In the pooled analysis,40 tumor size, rete testis invasion, and lymphovascular invasion were predictive of relapse on univariate analysis. On multivariate analysis, tumor size (hazard ratio [HR] 2.0) and rete testis invasion (HR 1.7) remained significant. The relapse-free rate decreased from 87.8% for tumors <4 cm without rete testis invasion to 68.5% for tumors >4 cm with rete testis invasion. These risk factors, however, have not been validated on subsequent patient cohorts. Tyldesley et al.41 also noted the importance of size >4 cm and rete testis invasion, reporting a 5-year relapse-free rate of 86%, 71% and 50% in patients with no risk factor, one risk factor, or both risk factors, respectively. Choo et al.35 reported a reduction in 10-year relapse-free rate from 86% to 52% with rete testis invasion. However, the large population-based report from Tandstad et al.39 failed to identify tumor size, vascular invasion, patient age, or elevated HCG as prognostic factors. Rete testis invasion was not routinely documented.
Given the varying relapse risk with time and patterns of recurrence, a reasonable surveillance policy involves four monthly assessments in the first 2 years, six monthly assessments in years 3 and 4, and annual assessments in years 5 to 10.42 Assessment should include physical examination and CT scan of abdomen and pelvis. Although chest x-ray is also usually included, in the large series of 527 patients from PMH, all but one of the relapses was detected on abdominopelvic CT scan.43 No relapse was detected on chest x-ray alone, and the authors suggest omitting routine chest imaging from the follow-up schedule. The use of low-dose CT44 imaging or MRI is being investigated to further reduce long-term radiation exposure.

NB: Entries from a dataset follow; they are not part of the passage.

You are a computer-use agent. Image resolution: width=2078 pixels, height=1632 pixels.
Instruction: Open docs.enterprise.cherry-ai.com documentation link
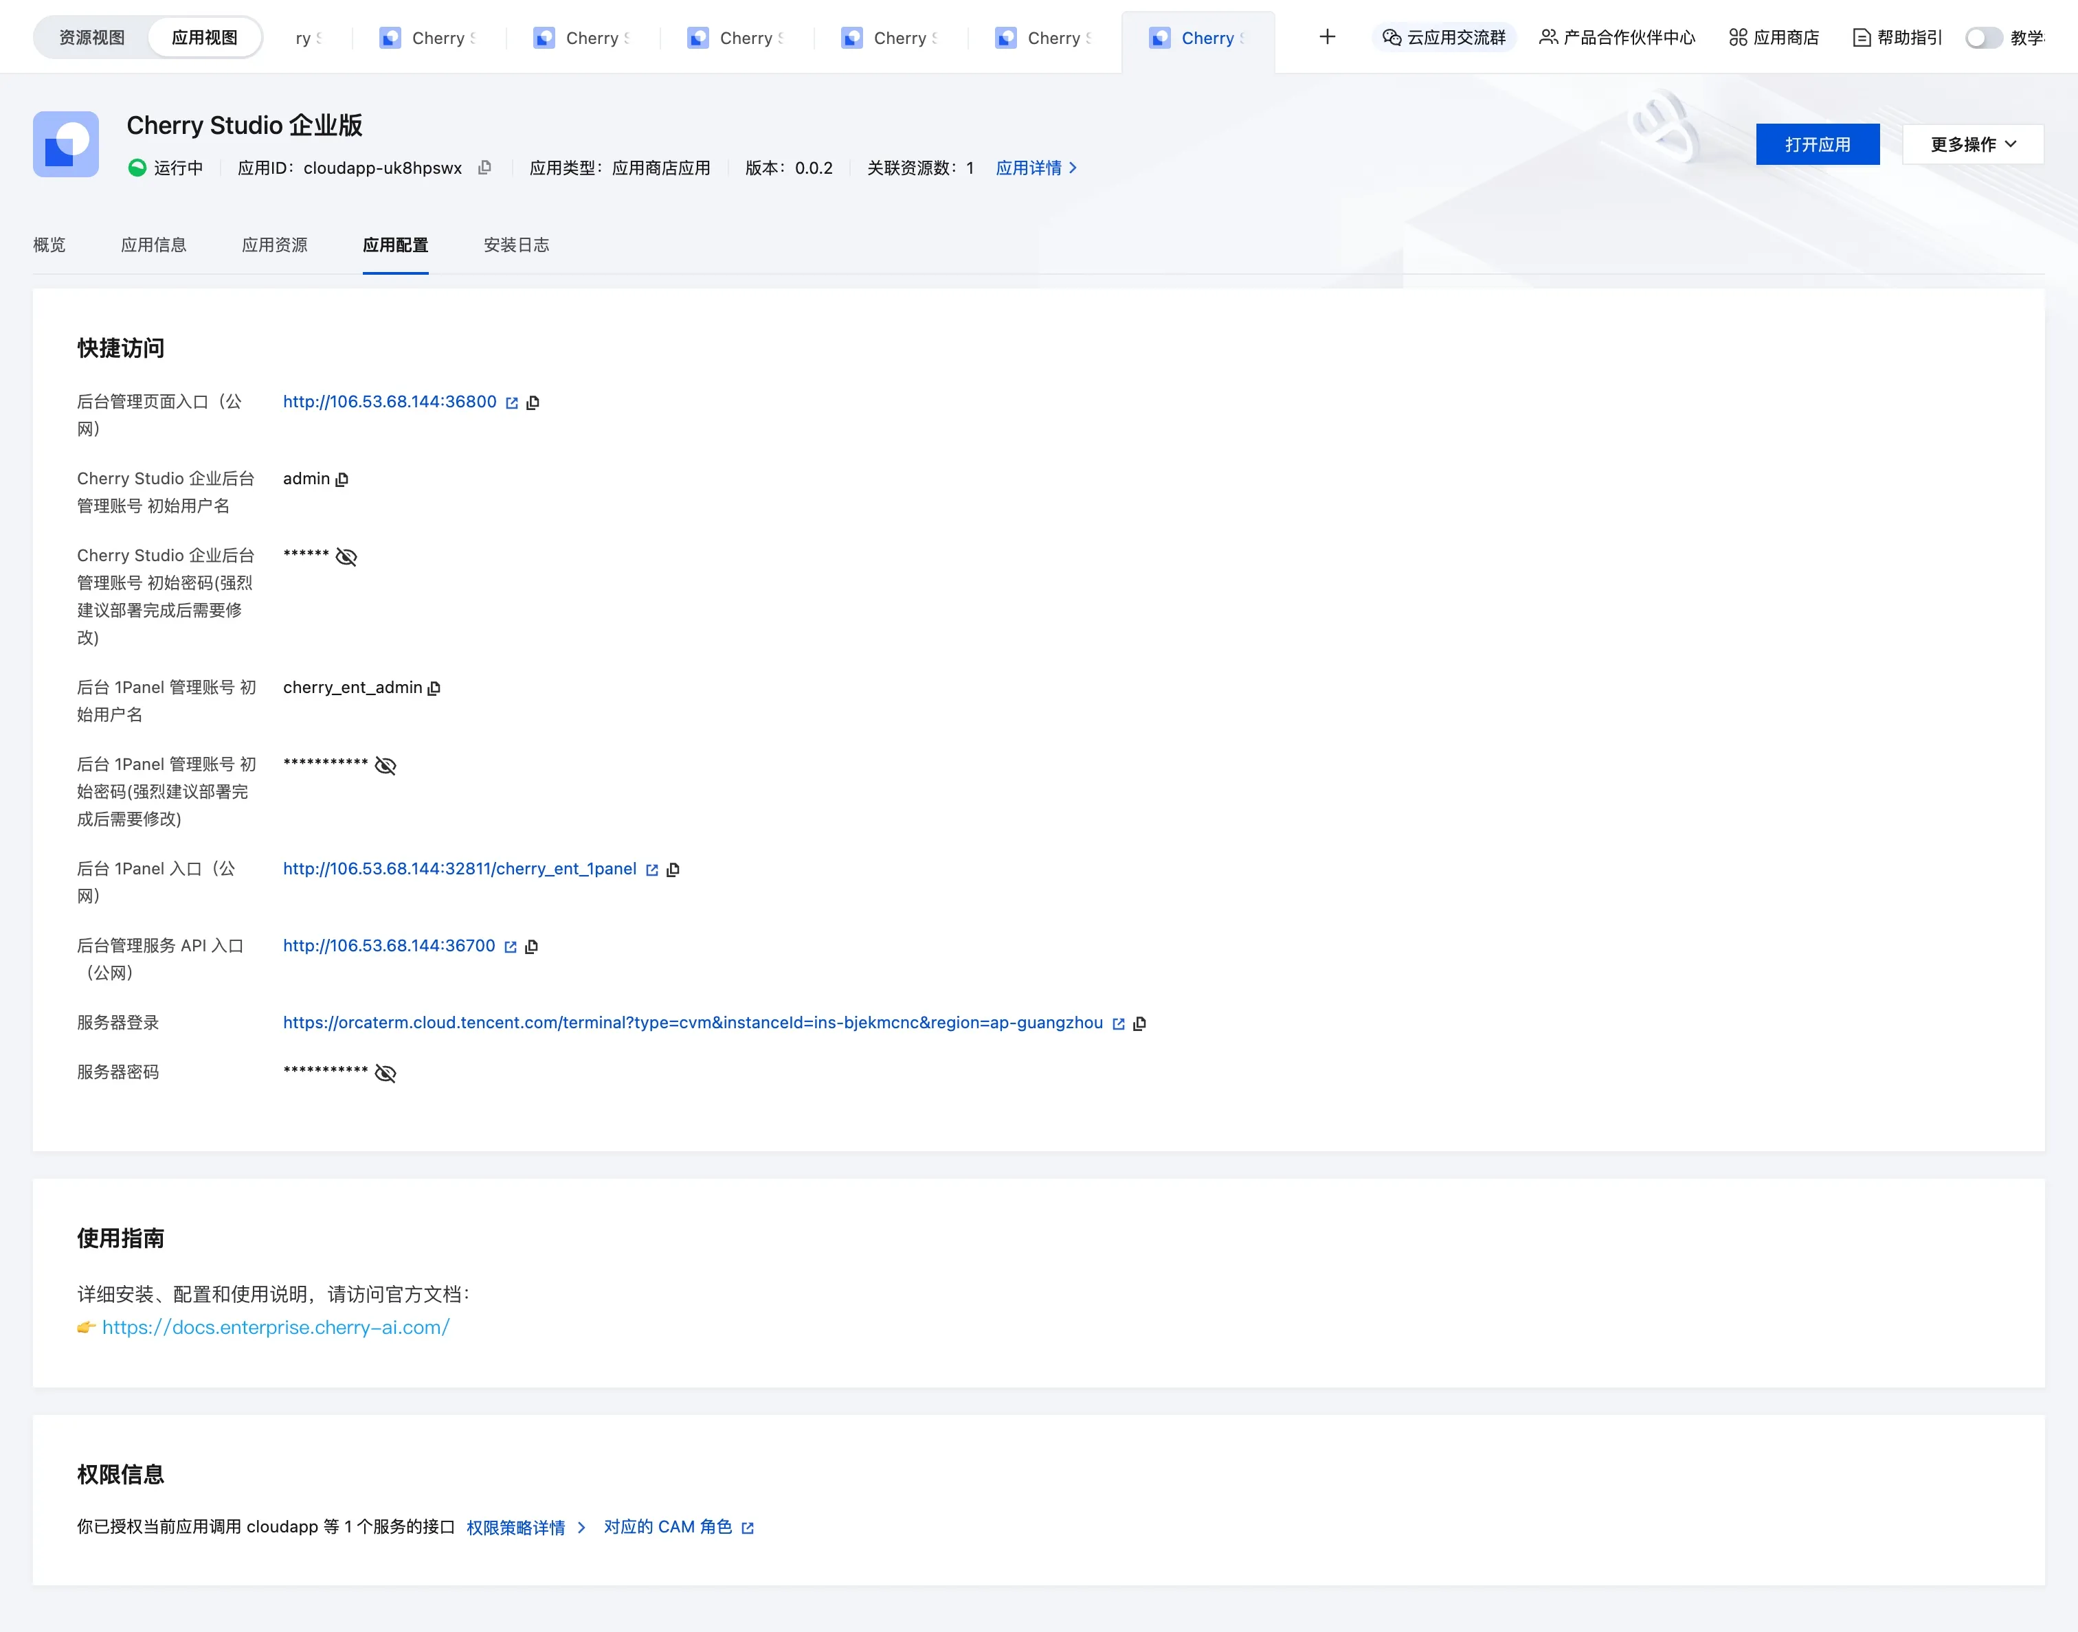click(x=275, y=1327)
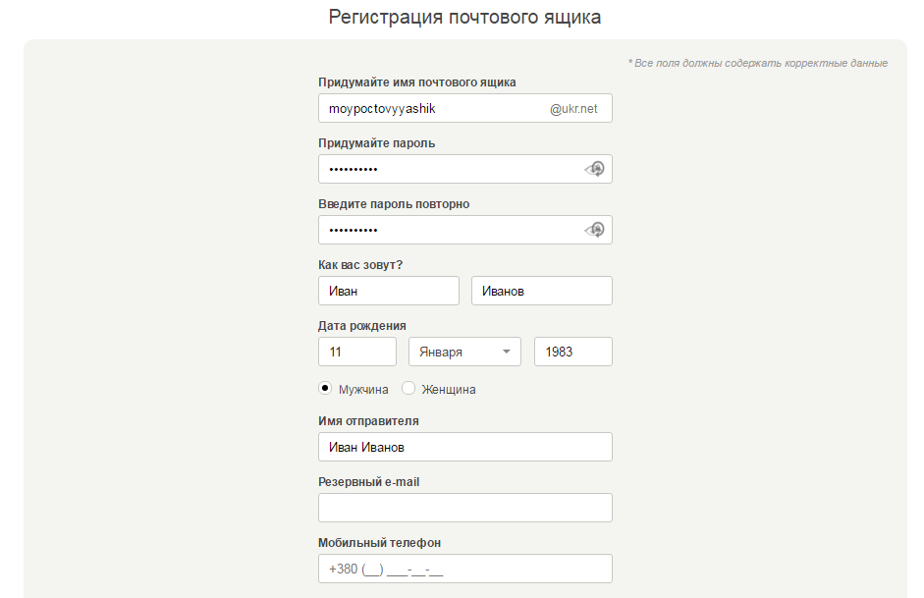Show password in the first password field
Viewport: 924px width, 598px height.
click(x=594, y=169)
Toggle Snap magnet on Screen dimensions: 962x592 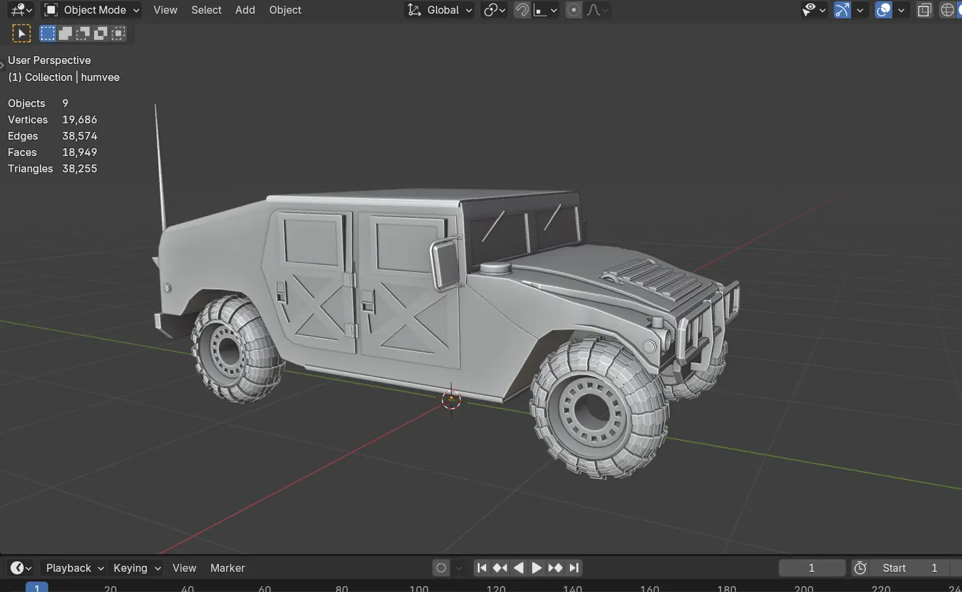pos(522,10)
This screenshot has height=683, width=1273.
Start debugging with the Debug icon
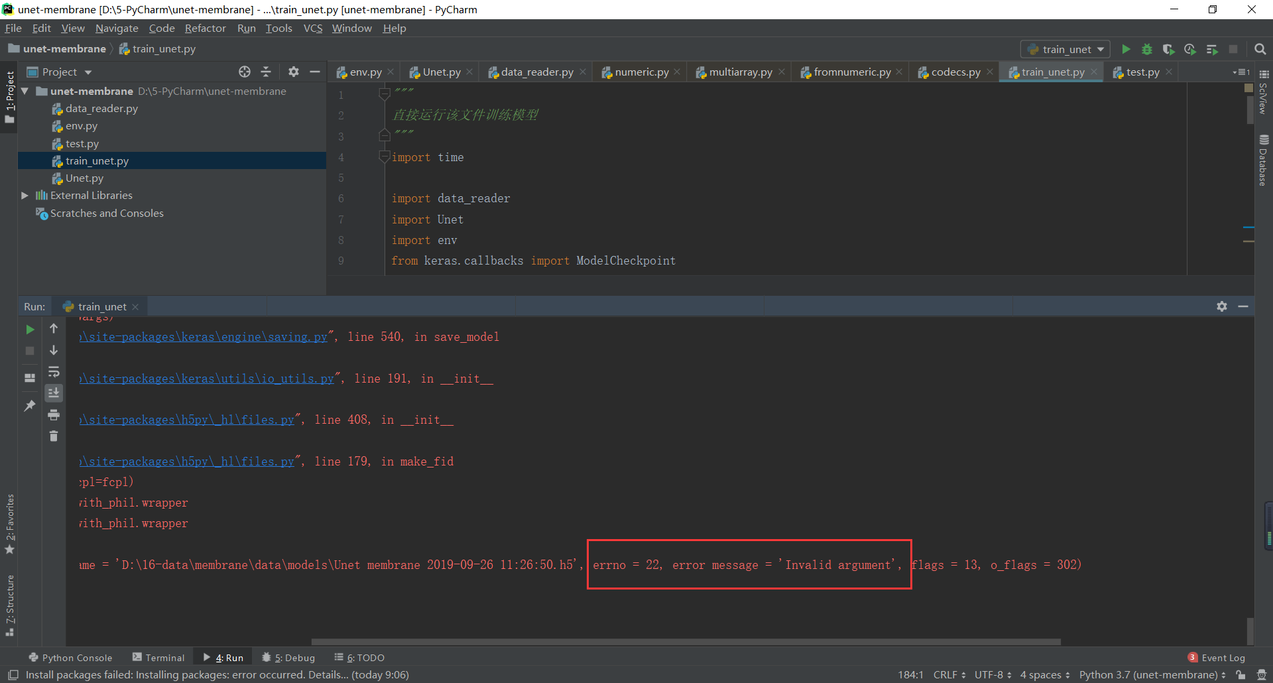[x=1148, y=49]
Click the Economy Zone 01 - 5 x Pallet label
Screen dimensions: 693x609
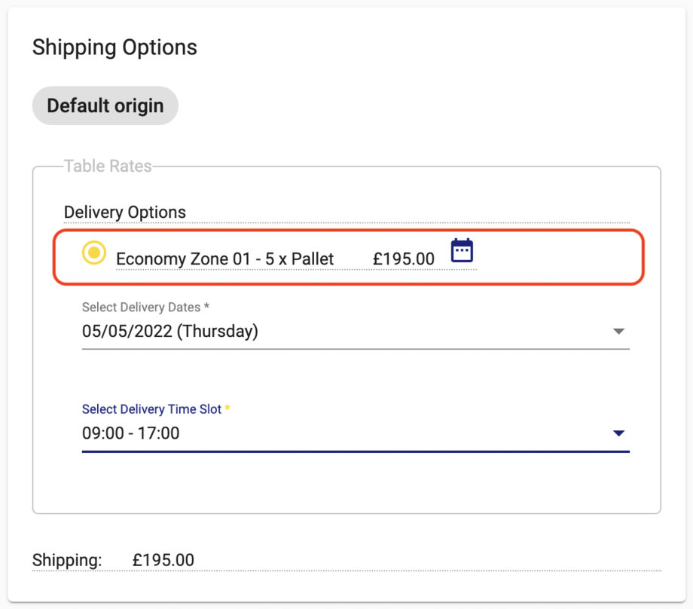224,259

Surveillance is a slightly more costly approach to management than adjuvant nodal irradiation owing to the increased number of radiologic investigations.33–45 Surveillance should be contemplated and conducted only with a compliant patient and with an understanding that because of the risk of late relapse, the patient should be monitored for at least 10 years. The survival rate of 99.5% from the large surveillance series indicates that this therapeutic option produces a result equivalent to that achieved with immediate adjuvant treatment and is a safe and effective alternative management, provided that guidelines are followed.